Personal information
- Full name: Edward Franklin Clancy
- Born: 12 March 1985 (age 41) Barnsley, South Yorkshire, England
- Height: 1.86 m (6 ft 1 in)
- Weight: 78 kg (172 lb)

Team information
- Disciplines: Road; Track;
- Role: Rider
- Rider type: Endurance

Amateur teams
- 2005–2006: Sparkasse
- 2006: Landbouwkrediet–Colnago (stagiaire)
- 2020–2021: Clancy Briggs Cycling Academy

Professional teams
- 2007–2008: Landbouwkrediet–Tönissteiner
- 2009: Team Halfords
- 2010: Motorpoint–Marshalls Pasta
- 2011–2018: Rapha Condor–Sharp
- 2019: Vitus Pro Cycling Team p/b Brother UK

Major wins
- Track Olympic Games Team pursuit (2008, 2012, 2016) World Championships Team pursuit (2005, 2007, 2008, 2012, 2018) Omnium (2010)

Medal record
Men's track cycling
Representing Great Britain
Olympic Games
| Gold medal – first place | 2008 Beijing | Team pursuit |
| Gold medal – first place | 2012 London | Team pursuit |
| Gold medal – first place | 2016 Rio de Janeiro | Team pursuit |
| Bronze medal – third place | 2012 London | Omnium |
World Championships
| Gold medal – first place | 2005 Los Angeles | Team pursuit |
| Gold medal – first place | 2007 Palma de Mallorca | Team pursuit |
| Gold medal – first place | 2008 Manchester | Team pursuit |
| Gold medal – first place | 2010 Ballerup | Omnium |
| Gold medal – first place | 2012 Melbourne | Team pursuit |
| Gold medal – first place | 2018 Apeldoorn | Team pursuit |
| Silver medal – second place | 2010 Ballerup | Team pursuit |
| Silver medal – second place | 2013 Minsk | Team pursuit |
| Silver medal – second place | 2015 Yvelines | Team pursuit |
| Silver medal – second place | 2016 London | Team pursuit |
| Silver medal – second place | 2019 Pruszków | Team pursuit |
| Bronze medal – third place | 2011 Apeldoorn | Team pursuit |
European Championships
| Gold medal – first place | 2010 Pruszków | Team pursuit |
| Gold medal – first place | 2011 Apeldoorn | Team pursuit |
| Gold medal – first place | 2011 Apeldoorn | Omnium |
| Gold medal – first place | 2013 Apeldoorn | Team pursuit |
| Gold medal – first place | 2014 Guadeloupe | Team pursuit |
| Bronze medal – third place | 2014 Guadeloupe | Scratch |
| Bronze medal – third place | 2019 Apeldoorn | Team pursuit |
Representing England
Commonwealth Games
| Silver medal – second place | 2014 Glasgow | Team pursuit |

= Ed Clancy =

English racing cyclist (born 1985)

Edward Franklin Clancy (born 12 March 1985) is a British former professional track and road bicycle racer, who competed between 2004 and 2021.

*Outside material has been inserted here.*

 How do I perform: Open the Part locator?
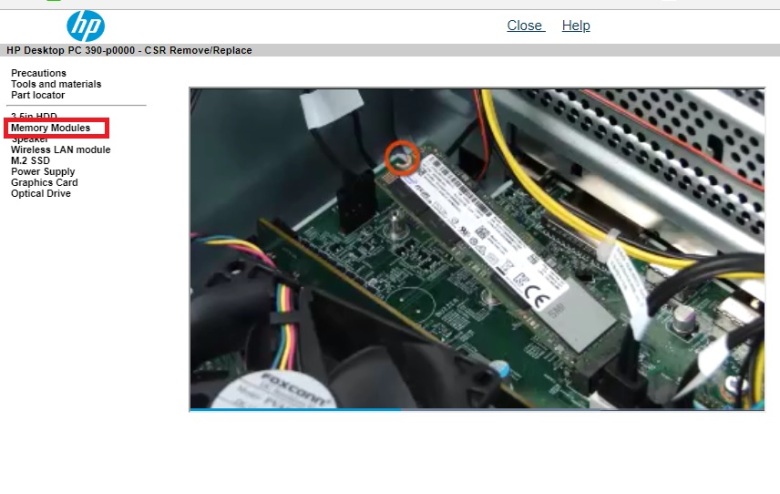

During his career, Clancy won four medals (three gold, one bronze) at the Summer Olympic Games, twelve medals (six gold, five silver and one bronze) at the UCI Track Cycling World Championships, seven medals (five gold, two bronze) at the UEC European Track Championships, as well as a silver medal at the 2014 Commonwealth Games. He also was part of eight world record times in the team pursuit, and was appointed a Member of the Order of the British Empire (MBE) in the 2009 New Year Honours, and an Officer of the Order of the British Empire (OBE) in the 2017 New Year Honours for services to cycling.

==Career==
On 17 August 2008, Clancy was a member of the Olympic team pursuit squad which broke the world record in the heats with 3:55.202, beating Russia to the ride-off for silver and gold. The next day, on their way to winning the gold medal, the British team broke their own world record in 3:53.314, beating Denmark by 6.7 seconds.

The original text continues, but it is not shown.